Fui ao cinema ver o filme Ainda Estou Aqui com as expectativas em alta. O dia de estreia levou muita gente ao cinema e a sessão que escolhi estava cheia; não me recordo de qualquer espaço vazio acima do nível de entrada.
A estranheza de ver um filme sem legendas passou nos primeiros minutos do filme. Acompanhei com prazer o ritmo das cenas, a música escolhida, o cenário tipicamente brasileiro. Mas o que mais me fascinou foi a leveza dos atores na interpretação de um papel que sabia de antemão tão duro: o entrosamento entre os atores principais foi o que mais me marcou naquela noite. A narrativa do filme fluiu de forma natural, os atores não estavam acorrentados ao papel ou ao estúdio, e conseguiram criar uma relação que saltou para o público. Esta “química” demonstrada pela protagonista e pelas filhas do casal em foco foi a estrela da noite.
Infelizmente, esta dinâmica muito bem conseguida por toda a equipa escolhida não pode ser o centro do filme, assim como a fotografia, o som ou a montagem. O retrato da repressão do regime brasileiro foi captado de forma sublime e, assim, fomos presenteados com toda a dureza do filme. Os espetadores sentiram a falta de liberdade, a angústia da perseguição, o sofrimento perante as perguntas, a ambiguidade das possíveis respostas. Pensamos sentir, já que isso é impossível, a dor das personagens, a obscuridade política daquela realidade brasileira e voltamos aos nossos manuais de história — todos os que nasceram pós-25 de abril. Aquele cenário não nos era estranho; já lemos muito sobre o assunto, o que ouvimos é-nos muito familiar.

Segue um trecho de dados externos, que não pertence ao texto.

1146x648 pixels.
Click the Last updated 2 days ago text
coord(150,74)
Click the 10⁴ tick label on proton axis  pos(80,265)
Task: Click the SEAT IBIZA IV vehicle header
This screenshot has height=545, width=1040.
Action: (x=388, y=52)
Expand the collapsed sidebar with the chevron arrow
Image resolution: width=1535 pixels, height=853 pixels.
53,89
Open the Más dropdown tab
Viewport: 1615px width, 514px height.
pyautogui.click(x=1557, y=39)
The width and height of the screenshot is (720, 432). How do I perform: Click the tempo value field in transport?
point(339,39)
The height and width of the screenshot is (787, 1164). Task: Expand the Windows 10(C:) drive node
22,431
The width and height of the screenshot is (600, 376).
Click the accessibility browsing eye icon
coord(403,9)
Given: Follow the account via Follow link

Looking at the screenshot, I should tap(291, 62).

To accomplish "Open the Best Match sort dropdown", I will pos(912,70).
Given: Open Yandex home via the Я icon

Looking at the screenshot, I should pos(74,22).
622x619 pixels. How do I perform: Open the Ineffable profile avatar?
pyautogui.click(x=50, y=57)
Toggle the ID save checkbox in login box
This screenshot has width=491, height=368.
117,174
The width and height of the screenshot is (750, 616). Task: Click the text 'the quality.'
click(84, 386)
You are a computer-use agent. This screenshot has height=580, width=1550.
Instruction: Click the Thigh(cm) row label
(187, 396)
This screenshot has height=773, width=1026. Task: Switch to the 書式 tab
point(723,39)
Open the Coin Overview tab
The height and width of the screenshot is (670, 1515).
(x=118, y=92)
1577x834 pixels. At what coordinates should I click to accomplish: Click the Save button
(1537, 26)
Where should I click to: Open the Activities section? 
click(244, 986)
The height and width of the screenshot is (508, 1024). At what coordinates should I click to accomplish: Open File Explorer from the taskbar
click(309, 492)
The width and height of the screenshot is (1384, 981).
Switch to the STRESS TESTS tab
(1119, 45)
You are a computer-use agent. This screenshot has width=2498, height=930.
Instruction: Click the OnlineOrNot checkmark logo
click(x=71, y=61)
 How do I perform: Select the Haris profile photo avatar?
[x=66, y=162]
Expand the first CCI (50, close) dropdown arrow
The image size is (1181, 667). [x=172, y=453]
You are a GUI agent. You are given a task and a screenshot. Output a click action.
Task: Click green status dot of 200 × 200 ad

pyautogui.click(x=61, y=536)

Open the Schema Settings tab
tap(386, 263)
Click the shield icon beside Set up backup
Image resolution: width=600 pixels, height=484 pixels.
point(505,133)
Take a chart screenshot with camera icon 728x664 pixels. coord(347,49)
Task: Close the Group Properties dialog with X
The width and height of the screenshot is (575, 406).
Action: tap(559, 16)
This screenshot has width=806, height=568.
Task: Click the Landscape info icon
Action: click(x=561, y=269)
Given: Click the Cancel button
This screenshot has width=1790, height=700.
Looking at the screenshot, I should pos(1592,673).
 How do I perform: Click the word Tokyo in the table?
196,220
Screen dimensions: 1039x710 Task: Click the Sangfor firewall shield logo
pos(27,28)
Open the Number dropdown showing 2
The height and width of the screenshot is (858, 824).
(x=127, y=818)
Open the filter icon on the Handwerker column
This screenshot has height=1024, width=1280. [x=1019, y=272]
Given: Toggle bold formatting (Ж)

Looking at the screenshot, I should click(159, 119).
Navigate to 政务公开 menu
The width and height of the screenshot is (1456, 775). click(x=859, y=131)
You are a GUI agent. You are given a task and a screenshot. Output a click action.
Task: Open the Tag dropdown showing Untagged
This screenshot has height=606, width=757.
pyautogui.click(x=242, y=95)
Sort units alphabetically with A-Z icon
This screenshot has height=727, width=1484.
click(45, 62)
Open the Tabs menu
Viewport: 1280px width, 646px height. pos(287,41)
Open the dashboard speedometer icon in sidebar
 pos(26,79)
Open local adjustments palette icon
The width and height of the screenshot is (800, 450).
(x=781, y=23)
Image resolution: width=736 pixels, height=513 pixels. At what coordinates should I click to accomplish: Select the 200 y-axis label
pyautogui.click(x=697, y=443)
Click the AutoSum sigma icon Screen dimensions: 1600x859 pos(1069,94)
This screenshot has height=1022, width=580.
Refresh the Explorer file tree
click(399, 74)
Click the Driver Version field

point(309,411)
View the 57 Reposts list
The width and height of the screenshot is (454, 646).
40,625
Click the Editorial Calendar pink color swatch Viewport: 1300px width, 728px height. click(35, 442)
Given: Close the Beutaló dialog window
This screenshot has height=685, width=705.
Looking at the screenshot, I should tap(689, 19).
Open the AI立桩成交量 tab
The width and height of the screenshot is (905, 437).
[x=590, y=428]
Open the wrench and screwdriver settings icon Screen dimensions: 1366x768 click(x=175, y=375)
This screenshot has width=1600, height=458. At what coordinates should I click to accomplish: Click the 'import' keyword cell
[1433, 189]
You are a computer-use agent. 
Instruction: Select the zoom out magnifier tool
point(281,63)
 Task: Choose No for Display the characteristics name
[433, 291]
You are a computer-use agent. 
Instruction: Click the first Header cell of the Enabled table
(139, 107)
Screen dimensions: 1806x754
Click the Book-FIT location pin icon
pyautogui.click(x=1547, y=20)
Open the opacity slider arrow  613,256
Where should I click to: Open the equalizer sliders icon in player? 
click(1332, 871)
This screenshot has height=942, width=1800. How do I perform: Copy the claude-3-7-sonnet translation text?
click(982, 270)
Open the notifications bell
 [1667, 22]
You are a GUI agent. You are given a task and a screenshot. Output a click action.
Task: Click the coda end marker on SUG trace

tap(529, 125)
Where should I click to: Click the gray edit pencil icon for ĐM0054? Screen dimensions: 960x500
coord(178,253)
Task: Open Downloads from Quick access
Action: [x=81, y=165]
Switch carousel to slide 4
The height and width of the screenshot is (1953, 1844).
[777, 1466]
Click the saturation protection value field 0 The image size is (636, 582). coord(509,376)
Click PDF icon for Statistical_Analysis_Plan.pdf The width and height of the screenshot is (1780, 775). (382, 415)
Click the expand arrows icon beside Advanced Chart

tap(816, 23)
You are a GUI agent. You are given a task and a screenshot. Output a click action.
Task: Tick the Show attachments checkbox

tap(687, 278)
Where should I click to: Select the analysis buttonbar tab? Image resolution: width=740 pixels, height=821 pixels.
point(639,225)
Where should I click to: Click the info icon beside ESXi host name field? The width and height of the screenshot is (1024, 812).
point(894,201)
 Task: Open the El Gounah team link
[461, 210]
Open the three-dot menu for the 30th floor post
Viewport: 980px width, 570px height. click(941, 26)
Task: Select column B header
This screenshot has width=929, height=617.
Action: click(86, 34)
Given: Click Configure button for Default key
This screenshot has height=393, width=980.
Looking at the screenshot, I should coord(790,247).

É um filme que merece todo o barulho existente à volta deste e da atriz principal, Fernanda Torres. Sem nenhum tipo de preferência associada à língua ou ao país que nos dizem irmão, o filme Ainda Estou Aqui é uma pedra preciosa no panorama cinematográfico mundial. Numa época de repressão comunicacional, urge manter à tona os dados históricos, a atrocidade que muitos viveram e, sobretudo, a coragem dos resistentes. Bebamos dela para enfrentar os tempos que já não se avizinham, mas que já chegaram. Procuremos entretenimento e conhecimento histórico num filme de excelência, mas, também, a coragem de nos pormos do lado certo da história atual.
Nota: este artigo foi escrito seguindo as regras do Novo Acordo Ortográfico.